Le CTEIA lui-même est une sorte de gouvernement de 19 membres, avec un président, deux vice-présidents et 16 " chargés d'affaire " dans tous les domaines (défense, finances, sécurité, justice, santé, éducation...). Le président, dont il n'est pas précisé le nom, est le chef des armées et a notamment " pour mission principale la conservation de la religion " et " l'application de la législation islamique ".
Le responsable de la justice applique la charia et " met en place la hisba ", la police islamique, tandis que le chargé des affaires religieuses veille aux mosquées et aux prédications. Pour faire partie de ce gouvernement, quelques critères ont été établis : il faut être un " croyant pratiquant " originaire de l'Azawad, et savoir lire en arabe... et en Français.

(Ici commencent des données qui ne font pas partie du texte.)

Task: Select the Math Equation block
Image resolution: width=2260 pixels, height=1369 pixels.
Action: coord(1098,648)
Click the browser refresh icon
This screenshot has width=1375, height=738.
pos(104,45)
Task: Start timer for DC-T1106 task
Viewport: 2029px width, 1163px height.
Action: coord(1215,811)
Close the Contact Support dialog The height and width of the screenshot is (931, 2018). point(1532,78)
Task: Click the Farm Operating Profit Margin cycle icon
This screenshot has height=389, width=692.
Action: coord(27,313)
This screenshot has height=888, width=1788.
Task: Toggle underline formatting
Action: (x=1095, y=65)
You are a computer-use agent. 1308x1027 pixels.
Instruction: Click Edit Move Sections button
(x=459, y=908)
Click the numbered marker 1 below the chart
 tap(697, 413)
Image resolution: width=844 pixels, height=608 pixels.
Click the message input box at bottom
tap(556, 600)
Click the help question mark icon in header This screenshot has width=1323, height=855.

La réaction a été immédiate. Le 30 mai, réunis dans une coordination des cadres de l'Azawad, plusieurs responsables du MNLA ont rejeté tout net l'accord. " Au regard de la posture fondamentaliste, particulièrement celle du djihadisme salafiste prônée par Ansar Eddine, inconciliable avec la ligne politique du MNLA (...) et compte tenu de la forte imbrication avérée entre AQMI et Ansar Eddine, les cadres, notables et oulémas de l'Azawad (...) expriment catégoriquement leur désapprobation ", écrit leur porte-parole, Habaye Ag Mohamed. Les contestataires invitent dans la foulée le MNLA " à assumer pleinement ses responsabilités en rompant sans délai " avec l'accord.
Le même jour, de Nouakchott, en Mauritanie, où elle est installée depuis quelques mois avec une partie de la direction du MNLA, Nina Walet Intalou, seule femme membre du bureau exécutif, s'y est, elle aussi, vivement opposée. " Malgré ce que disent les médias internationaux, le MNLA n'a pas dévié de la ligne de conduite qui est la sienne, écrit-elle dans une lettre ouverte. Tout comme beaucoup de membres du MNLA, je rejette catégoriquement cet accord, car éviter une guerre tribale et fratricide dans l'Azawad ne doit pas être synonyme de l'acceptation d'un diktat imposé par des groupes obscurantistes. "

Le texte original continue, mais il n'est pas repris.